Linux-Desktop-Angebot: Suse ist der einzige Linux-Distributor mit einem dedizierten Desktop-Angebot, dem „Suse Linux Office Desktop“ und der künftigen Version „Enterprise Desktop“. Die Pakete umfassen neben dem Betriebssystem, den Benutzeroberflächen „KDE“ und „Gnome“ und dem „Mozilla“-Browser eine Palette von typischen Büroanwendungen. Hinzu kommt die „Crossover“-Software von Codeweavers, mit der sich etliche - aber nicht alle - Windows-Anwendungen aus Linux starten lassen. Außerdem umfasst es den „Acronis OS Selector“, ein Partitionierungswerkzeug für das wechselweise Arbeiten mit Windows und Linux.

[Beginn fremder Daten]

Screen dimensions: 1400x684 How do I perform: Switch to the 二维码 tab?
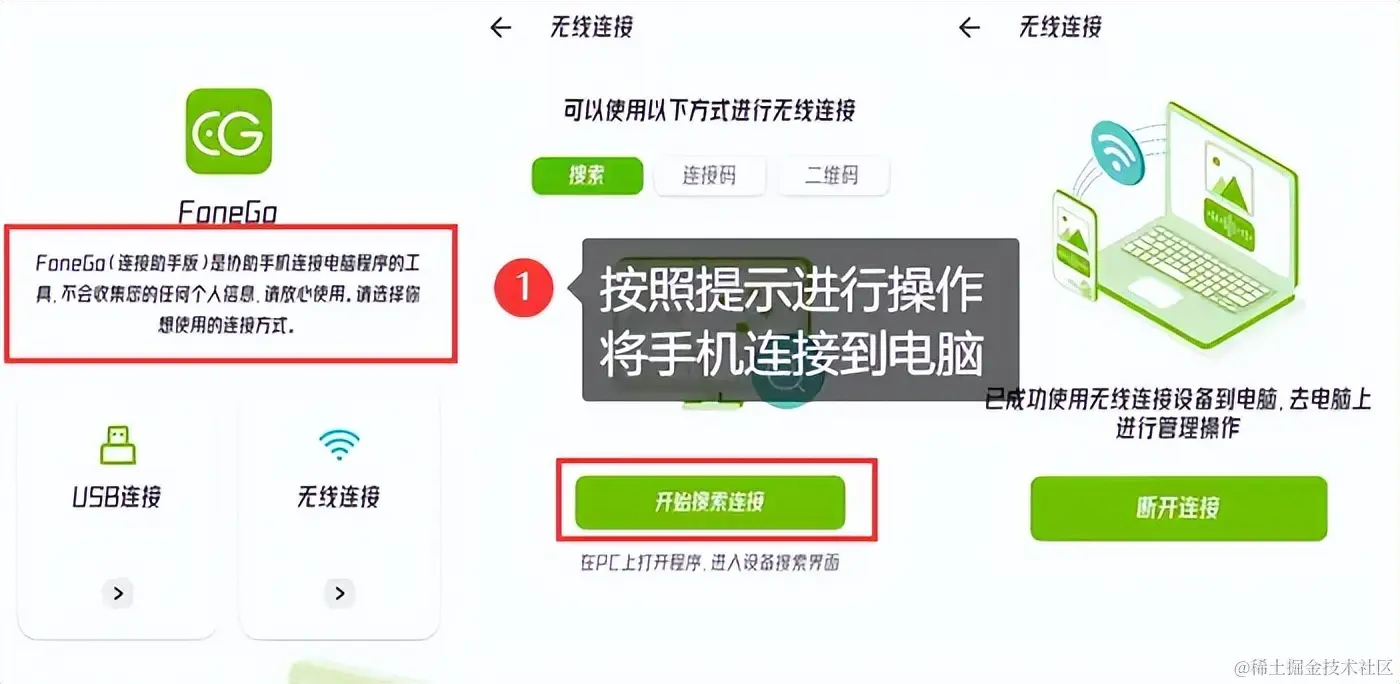[x=832, y=176]
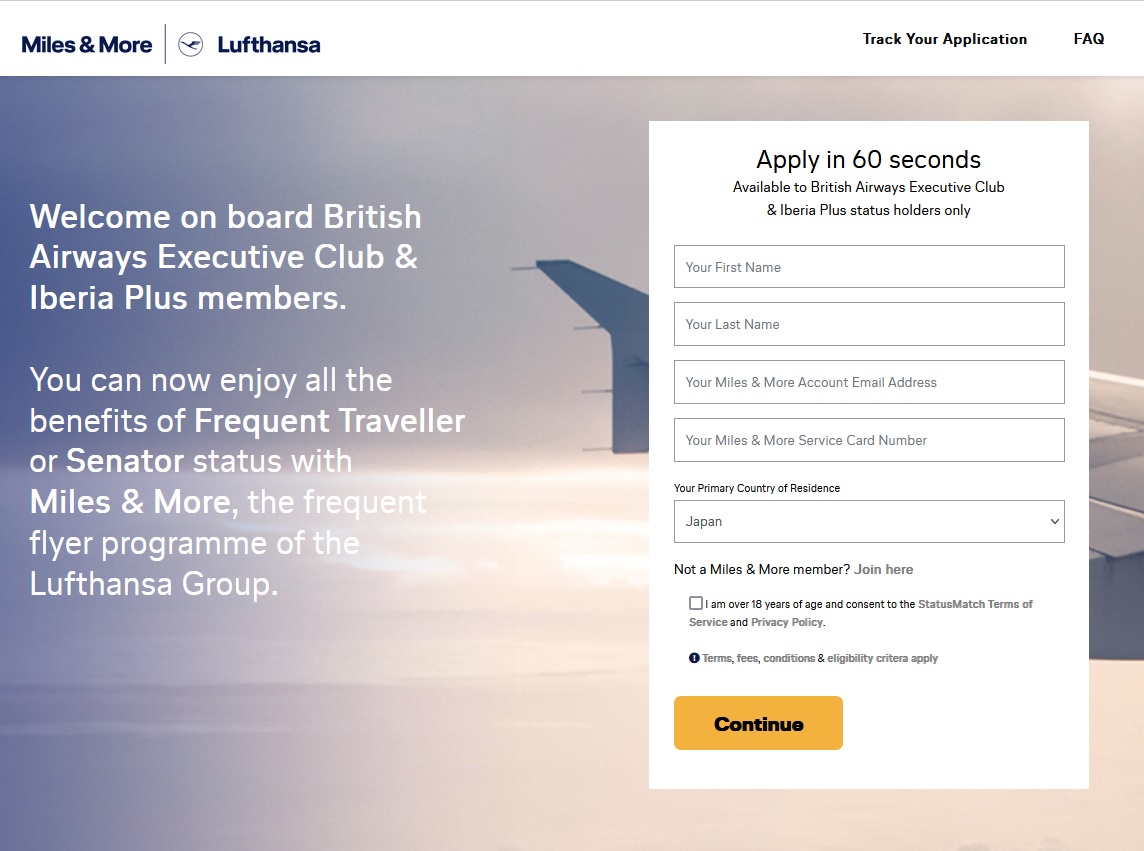Screen dimensions: 1144x851
Task: Follow the Join here link
Action: 883,569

Sun wollte eigentlich ein Paket aus PCs, Servern, eigener Linux-Version und Office-Anwendungen schnüren. Das ist seit der Einstellung der eigenen Distribution auf die lange Bank geschoben. Red Hat hat schon mehrmals erklärt, sein Angebot in Richtung Clients ausbauen zu wollen. Chief Executive Officer und President Matthew Szulik befand: „Das Linux-Phänomen auf den Servern weitet sich auf die Desktops aus.“ Ende letzten Jahres kündigte Red Hat an, zusammen mit Oracle das Angebot für Clients verbessern zu wollen. Herausgekommen ist dabei bisher nichts. Red Hats „Enterprise Linux 3 Workstation“ ist eher für anspruchsvolle Umgebungen konzipiert. Jetzt soll im Spätsommer dieses Jahres ein umfassenderes Paket mit typischen Office-Werkzeugen auf den Markt gelangen.

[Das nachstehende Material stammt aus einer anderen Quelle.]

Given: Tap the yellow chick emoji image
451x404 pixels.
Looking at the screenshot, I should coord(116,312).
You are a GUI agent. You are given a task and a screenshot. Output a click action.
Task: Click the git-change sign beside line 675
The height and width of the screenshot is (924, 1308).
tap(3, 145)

Red Hat tut sich in einem Punkt mit dem Desktop-Markt schwer. „Die Integration proprietärer Software ist für uns ausgeschlossen“, erklärt ein Firmensprecher. Angesprochen sind damit in erster Linie die lizenzbehafteten Tools Crossover und Acronis OS Selector. Suse begründet die der Open-Source-Orientierung widersprechende Aufnahme dieser Tools in sein Angebot damit, dass Linux in der Regel auf bestehenden Windows-PCs installiert und zumindest in einer Übergangszeit mit Anwendungen und Daten aus zwei Welten gearbeitet werde.

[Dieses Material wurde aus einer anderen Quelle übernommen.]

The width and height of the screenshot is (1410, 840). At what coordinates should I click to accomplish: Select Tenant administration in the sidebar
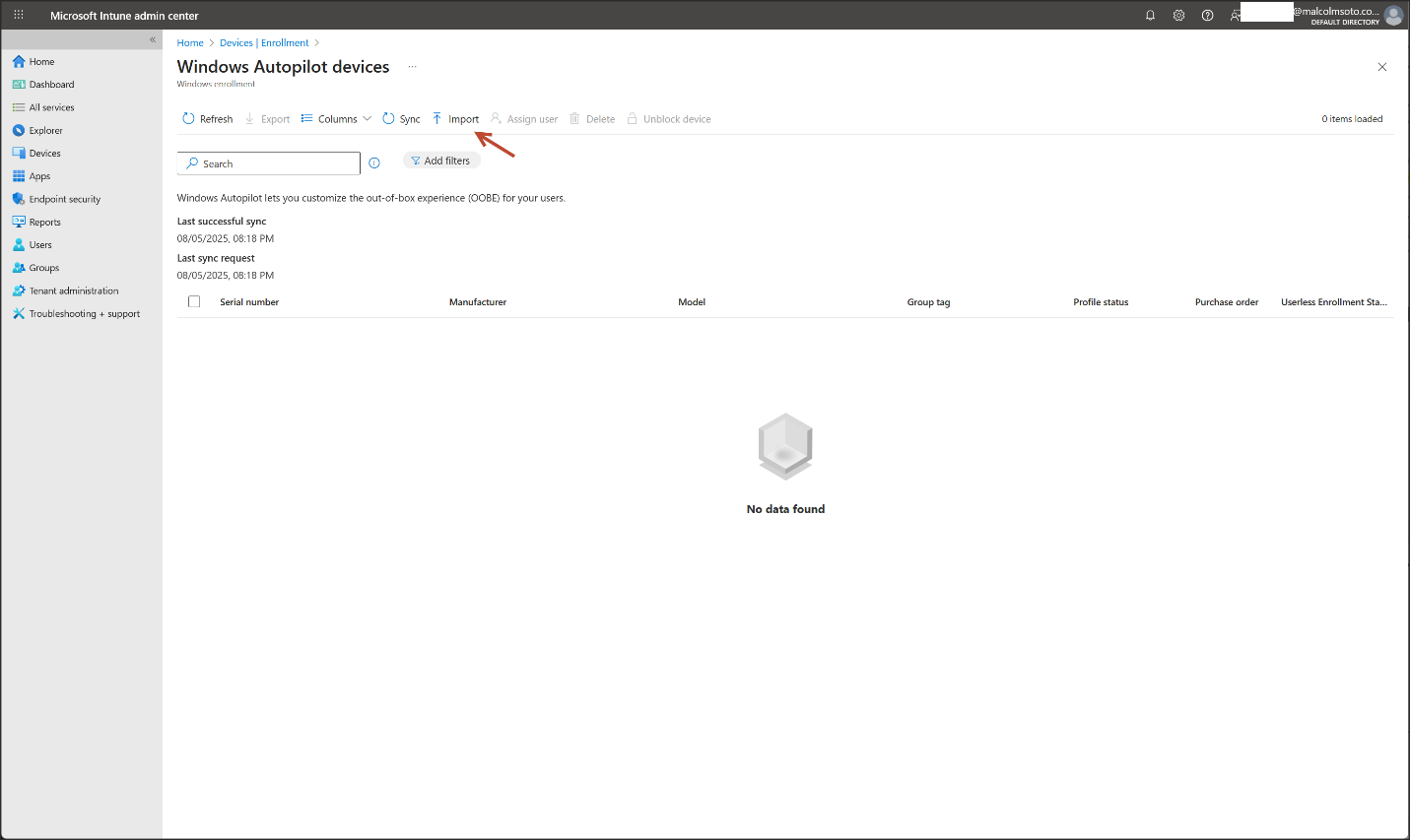(73, 291)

Live-Sprecher Riek legt den Finger in die Wunde: „Der Wissenshorizont von Microsoft-geschultem Supportpersonal kann erschreckend gering sein.“ Dessen übliche Methode, mit Workarounds an Problemen herumzudoktern, vertrage sich nicht mit dem Open-Source-Prinzip, Fehler an ihren Wurzeln zu bekämpfen. Diesen Unterschied zwischen der Open-Source- und der Microsoft-Welt betrachten die Analysten Velten und Binder nicht als gravierend. Das IT-Personal habe durch die Bank ein „Eigeninteresse, sich weiterzubilden“, damit sein Know-how nicht veraltet.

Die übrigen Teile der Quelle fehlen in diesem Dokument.